[scald=219549:sdl_editor_representation]par Steve Scherer et Roberto Landucci

ROME (Reuters) - Le président Giorgio Napolitano pourrait désigner un nouveau gouvernement de technocrates pour sortir de l'impasse politique dans laquelle se trouve l'Italie depuis les élections qui n'ont pas permis de dégager une majorité parlementaire stable.

Alors que Beppe Grillo, leader du mouvement anti-système et populiste 5 Etoiles (M5S), se montre intraitable dans son refus de collaborer avec les partis traditionnels, Napolitano préfère donner du temps au temps.

Le chef de l'Etat a indiqué mardi ne pas vouloir précipiter le processus de consultation et a indiqué ne pas pouvoir avancer la date d'ouverture de la session du Parlement fixée au 15 mars.

Dans un communiqué, le président italien précise que la convocation des deux assemblées ne peut pas être anticipée, les vérifications des résultats électoraux n'étant pas achevées.

Les formations politiques disposeront "de suffisamment de temps pour une phase préparatoire fructueuse" en vue des consultations destinées à former un gouvernement, a-t-il dit.

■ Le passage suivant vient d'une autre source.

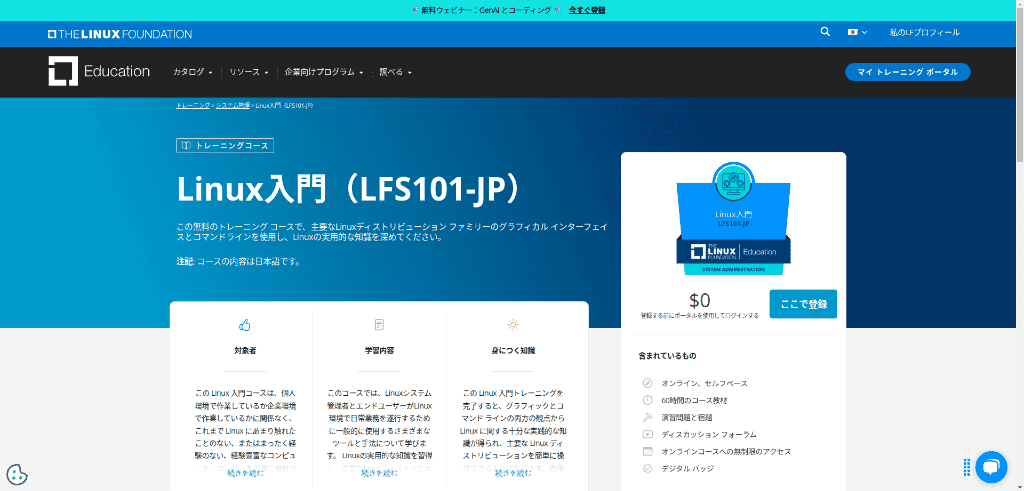1024x491 pixels.
Task: Click the Linux Foundation Education logo
Action: [x=99, y=71]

Depuis plus d'une semaine, les discussions entre partis et les déclarations successives des différents chefs de file n'ont fait que confirmer la situation de blocage née du scrutin.

Le Parti démocrate (PD, centre-gauche) de Pier Luigi Bersani dispose de la majorité absolue à la Chambre des députés mais se trouve minoritaire au Sénat en raison d'un morcellement dans la répartition des sièges.

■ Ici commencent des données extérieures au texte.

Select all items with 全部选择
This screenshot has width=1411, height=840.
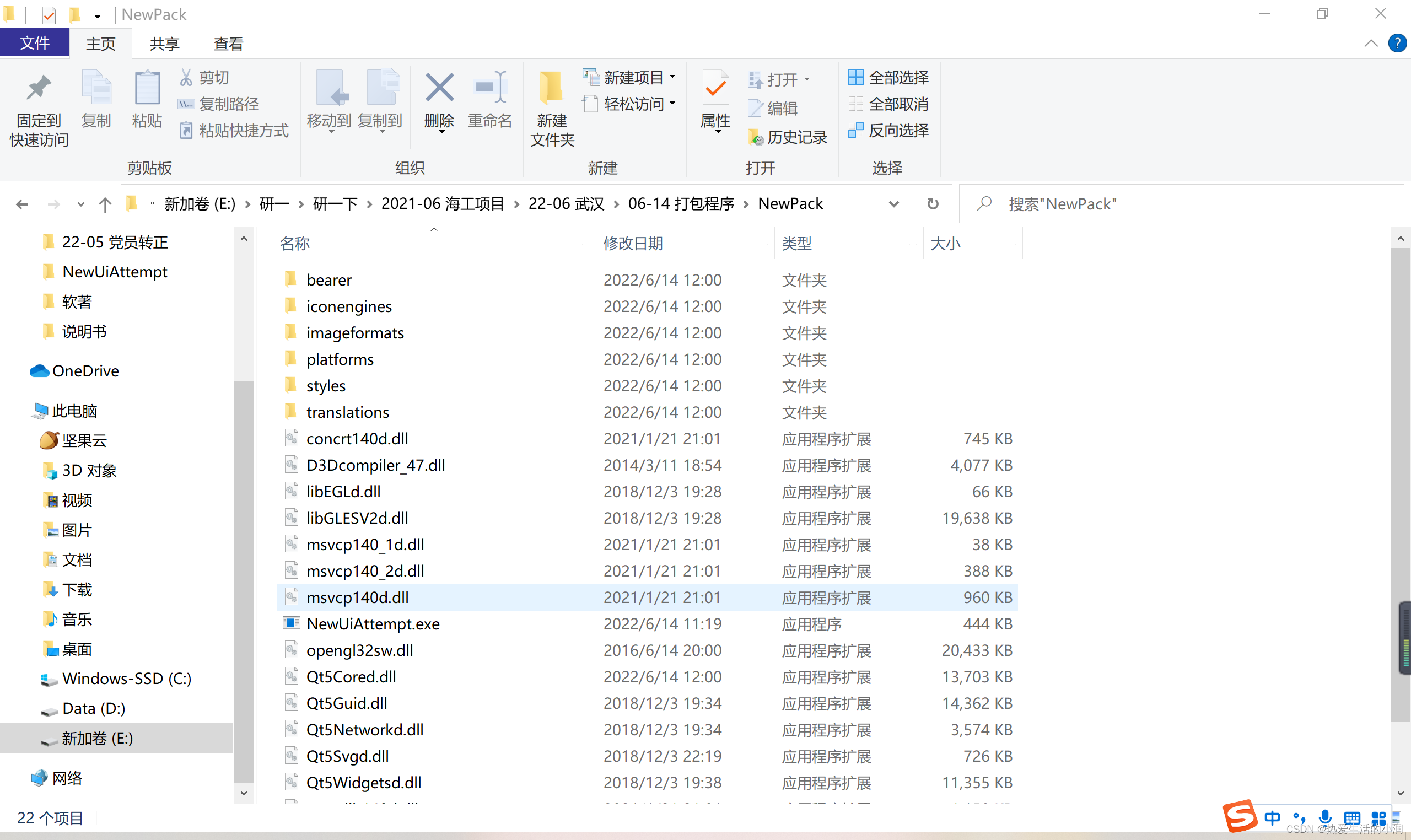click(888, 77)
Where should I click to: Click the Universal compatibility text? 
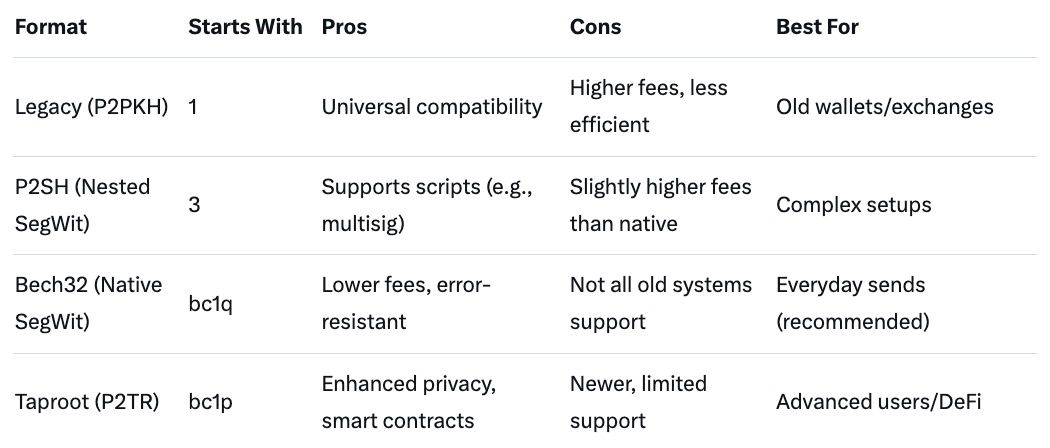click(x=432, y=106)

Or, le système bicaméral transalpin accorde les mêmes prérogatives aux deux assemblées et oblige le gouvernement à disposer d'un soutien dans l'une et dans l'autre pour faire adopter ses projets de loi.

Dans la configuration actuelle, c'est le M5S, grand vainqueur d'élections marquées par une poussée de fièvre contestataire, qui détient la clé d'une solution.

POSITION DE REFUS

Bersani a bien lancé des appels à la raison mais Grillo, dont le mouvement dispose de 163 élus, tous nouveaux venus en politique, refuse de passer une quelconque alliance.

L'ancien comique a consulté ses parlementaires et a écarté l'option d'un gouvernement de techniciens pour succéder à celui de Mario Monti, l'ex-commissaire européen nommée en novembre 2011 pour engager l'Italie dans une politique d'austérité.

"Les gouvernements de technocrates n'existent pas par nature. Il n'y a que des gouvernements politiques soutenus par des majorités parlementaires", a-t-il déclaré sur son blog. "Le gouvernement Monti était le plus politique depuis la guerre".

Appeler un technicien à la présidence du Conseil reviendrait à essayer de masquer avec une "feuille de vigne" les responsabilités qui incombent des partis traditionnels.

Cette position de refus de Grillo complique la tâche de Bersani mais également celle de la coalition de centre-droit de Silvio Berlusconi.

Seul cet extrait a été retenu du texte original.